The move had been expected in recent days. While the symptoms of COVID are generally milder in younger people, the agency said about 1.5 million cases had been reported in people aged 11 to 17, since March 1 of 2020.
“The FDA’s expansion of the emergency use authorization for the Pfizer-BioNTech COVID-19 Vaccine to include adolescents 12 through 15 years of age is a significant step in the fight against the COVID-19 pandemic,” said Acting FDA Commissioner Janet Woodcock, M.D., in a statement. “Today’s action allows for a younger population to be protected from COVID-19, bringing us closer to returning to a sense of normalcy and to ending the pandemic.”
The Pfizer-BioNTech COVID-19 vaccine is administered as a series of two doses, three weeks apart. It is one of three vaccines currently approved for emergency use in the U.S. to combat the COVID-19 pandemic. The others include a single-shot vaccine from Johnson & Johnson (JNJ) - Get Report and a two-shot vaccine from Moderna (MRNA) - Get Report.

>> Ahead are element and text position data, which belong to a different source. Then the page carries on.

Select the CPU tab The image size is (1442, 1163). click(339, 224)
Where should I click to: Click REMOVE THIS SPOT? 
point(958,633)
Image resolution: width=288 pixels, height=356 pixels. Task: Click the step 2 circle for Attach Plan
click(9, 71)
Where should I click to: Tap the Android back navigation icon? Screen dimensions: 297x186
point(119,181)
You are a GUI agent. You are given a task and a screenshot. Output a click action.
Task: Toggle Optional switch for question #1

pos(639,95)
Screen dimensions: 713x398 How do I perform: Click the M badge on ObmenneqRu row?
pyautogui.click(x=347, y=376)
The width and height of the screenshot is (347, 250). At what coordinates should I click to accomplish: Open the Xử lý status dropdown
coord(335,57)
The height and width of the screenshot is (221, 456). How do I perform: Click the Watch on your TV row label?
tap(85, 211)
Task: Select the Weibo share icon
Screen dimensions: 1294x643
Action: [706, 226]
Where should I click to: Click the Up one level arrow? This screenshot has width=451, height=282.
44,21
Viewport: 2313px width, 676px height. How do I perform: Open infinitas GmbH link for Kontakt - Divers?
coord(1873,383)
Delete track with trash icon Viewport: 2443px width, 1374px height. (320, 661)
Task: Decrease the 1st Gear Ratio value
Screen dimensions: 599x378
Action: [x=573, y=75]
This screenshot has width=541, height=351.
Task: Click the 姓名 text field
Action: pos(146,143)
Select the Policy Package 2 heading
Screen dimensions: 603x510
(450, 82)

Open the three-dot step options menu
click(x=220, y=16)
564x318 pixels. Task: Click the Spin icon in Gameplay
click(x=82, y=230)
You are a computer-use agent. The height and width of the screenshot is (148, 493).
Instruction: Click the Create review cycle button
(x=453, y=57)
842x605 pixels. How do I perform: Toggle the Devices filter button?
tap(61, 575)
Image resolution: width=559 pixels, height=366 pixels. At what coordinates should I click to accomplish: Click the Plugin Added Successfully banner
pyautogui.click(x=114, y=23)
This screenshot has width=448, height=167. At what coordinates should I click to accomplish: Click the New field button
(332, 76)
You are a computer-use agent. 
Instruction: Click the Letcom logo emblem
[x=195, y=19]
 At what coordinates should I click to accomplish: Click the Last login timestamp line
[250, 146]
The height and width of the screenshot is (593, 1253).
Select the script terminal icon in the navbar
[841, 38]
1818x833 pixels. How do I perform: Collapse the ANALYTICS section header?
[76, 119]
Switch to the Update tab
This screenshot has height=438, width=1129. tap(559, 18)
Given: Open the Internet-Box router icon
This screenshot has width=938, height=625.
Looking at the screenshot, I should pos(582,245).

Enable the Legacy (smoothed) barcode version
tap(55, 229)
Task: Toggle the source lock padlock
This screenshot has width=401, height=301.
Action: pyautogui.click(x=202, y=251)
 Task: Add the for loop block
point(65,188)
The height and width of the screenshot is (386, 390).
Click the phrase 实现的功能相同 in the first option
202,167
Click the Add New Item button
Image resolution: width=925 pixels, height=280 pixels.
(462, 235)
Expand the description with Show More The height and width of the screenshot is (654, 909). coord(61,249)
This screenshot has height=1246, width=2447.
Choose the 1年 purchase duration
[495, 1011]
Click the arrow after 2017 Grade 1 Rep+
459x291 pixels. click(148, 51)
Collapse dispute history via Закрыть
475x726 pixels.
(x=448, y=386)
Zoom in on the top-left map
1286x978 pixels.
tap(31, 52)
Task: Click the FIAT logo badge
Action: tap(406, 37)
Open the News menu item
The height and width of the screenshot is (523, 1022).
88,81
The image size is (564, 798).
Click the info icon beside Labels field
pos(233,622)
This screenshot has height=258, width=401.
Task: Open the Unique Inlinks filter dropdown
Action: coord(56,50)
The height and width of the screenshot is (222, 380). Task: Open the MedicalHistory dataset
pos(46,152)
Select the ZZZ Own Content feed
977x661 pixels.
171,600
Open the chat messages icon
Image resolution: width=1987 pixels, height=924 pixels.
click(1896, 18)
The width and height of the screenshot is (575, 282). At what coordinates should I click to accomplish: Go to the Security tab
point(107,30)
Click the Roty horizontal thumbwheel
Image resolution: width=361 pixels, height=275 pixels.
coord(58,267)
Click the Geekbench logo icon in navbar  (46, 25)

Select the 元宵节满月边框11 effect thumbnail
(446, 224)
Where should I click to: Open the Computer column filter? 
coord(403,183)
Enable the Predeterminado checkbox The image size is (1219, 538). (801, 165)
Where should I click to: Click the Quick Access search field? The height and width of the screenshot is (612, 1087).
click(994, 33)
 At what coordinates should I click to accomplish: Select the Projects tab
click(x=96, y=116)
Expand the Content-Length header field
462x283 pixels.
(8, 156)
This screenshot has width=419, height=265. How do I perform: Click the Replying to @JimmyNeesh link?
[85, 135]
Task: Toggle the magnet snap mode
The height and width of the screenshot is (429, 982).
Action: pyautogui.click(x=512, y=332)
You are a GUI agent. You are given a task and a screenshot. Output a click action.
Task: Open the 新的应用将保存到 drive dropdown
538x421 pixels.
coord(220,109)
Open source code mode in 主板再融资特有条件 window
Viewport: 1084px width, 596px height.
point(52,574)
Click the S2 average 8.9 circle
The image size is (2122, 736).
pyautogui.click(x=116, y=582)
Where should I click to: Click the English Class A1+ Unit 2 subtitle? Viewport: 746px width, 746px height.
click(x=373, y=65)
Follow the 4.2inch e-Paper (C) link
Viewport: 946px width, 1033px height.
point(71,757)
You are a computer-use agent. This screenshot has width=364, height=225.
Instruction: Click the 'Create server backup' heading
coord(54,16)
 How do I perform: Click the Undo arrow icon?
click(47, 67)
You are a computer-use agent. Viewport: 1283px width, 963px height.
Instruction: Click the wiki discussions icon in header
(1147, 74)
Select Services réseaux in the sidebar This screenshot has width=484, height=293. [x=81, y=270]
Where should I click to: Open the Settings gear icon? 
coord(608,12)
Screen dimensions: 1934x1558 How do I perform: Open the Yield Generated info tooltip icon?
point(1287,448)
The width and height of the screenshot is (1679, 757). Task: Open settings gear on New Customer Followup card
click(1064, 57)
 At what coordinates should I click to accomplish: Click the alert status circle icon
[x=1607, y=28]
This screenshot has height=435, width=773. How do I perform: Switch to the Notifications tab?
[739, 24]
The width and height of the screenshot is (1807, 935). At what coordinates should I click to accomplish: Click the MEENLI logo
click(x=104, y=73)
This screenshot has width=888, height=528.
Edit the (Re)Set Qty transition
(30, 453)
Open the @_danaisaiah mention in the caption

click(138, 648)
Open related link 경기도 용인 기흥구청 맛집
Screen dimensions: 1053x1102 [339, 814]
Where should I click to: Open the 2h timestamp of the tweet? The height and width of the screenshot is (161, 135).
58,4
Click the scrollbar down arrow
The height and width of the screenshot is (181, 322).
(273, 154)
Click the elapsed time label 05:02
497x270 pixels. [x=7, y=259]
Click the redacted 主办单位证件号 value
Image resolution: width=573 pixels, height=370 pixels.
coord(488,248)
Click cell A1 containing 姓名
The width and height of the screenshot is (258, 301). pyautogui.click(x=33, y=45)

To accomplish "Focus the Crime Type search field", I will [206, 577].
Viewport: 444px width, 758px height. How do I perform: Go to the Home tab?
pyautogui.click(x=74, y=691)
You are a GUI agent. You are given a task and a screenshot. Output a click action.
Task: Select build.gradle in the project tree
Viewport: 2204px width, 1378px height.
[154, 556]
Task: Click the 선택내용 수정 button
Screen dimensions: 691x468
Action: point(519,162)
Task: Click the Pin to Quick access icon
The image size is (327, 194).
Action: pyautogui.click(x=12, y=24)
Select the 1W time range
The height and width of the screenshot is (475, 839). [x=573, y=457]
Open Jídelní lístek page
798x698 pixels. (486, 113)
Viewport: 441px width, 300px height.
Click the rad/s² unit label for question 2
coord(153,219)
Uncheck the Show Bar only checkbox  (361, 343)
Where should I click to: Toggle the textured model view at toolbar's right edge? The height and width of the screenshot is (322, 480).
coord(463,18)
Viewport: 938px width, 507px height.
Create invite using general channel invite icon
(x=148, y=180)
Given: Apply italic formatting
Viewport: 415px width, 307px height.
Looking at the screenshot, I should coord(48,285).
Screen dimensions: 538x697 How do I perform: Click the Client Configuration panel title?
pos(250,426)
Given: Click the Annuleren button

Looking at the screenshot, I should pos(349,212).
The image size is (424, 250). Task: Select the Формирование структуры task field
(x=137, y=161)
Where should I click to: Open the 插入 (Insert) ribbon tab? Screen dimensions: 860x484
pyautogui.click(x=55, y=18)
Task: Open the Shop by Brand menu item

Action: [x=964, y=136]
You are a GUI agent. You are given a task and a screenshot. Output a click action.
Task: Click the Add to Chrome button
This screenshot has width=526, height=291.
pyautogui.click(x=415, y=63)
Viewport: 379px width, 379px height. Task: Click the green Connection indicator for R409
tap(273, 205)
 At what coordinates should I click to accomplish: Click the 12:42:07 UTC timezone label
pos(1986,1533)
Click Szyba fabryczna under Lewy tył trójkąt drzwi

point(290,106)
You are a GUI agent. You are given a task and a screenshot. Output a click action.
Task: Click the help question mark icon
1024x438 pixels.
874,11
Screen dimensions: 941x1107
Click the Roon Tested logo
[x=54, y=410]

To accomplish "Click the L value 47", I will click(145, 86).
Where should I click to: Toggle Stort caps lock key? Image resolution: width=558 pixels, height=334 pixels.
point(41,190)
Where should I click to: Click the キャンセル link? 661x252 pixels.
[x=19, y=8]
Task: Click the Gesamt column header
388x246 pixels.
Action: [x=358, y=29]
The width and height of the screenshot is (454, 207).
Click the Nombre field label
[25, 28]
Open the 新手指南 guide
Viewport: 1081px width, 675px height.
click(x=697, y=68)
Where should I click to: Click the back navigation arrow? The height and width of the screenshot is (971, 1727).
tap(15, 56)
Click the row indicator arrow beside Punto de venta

The FDA considered results from an ongoing randomized, placebo-controlled clinical trial in the U.S. involving 2,260 participants ages 12 through 15 years old.
The most commonly reported side effects in the adolescent clinical trial participants were pain at the injection site, tiredness, headache, chills, muscle pain, fever and joint pain. The side effects were more common after the second injection, according to the FDA statement.
Shares of Pfizer rose 17 cents, or 0.4%, to $40.03 in after-hours trading. BioNTech ADRs rose $7.15, or 3.5%, to $209.50 in after-hours trading.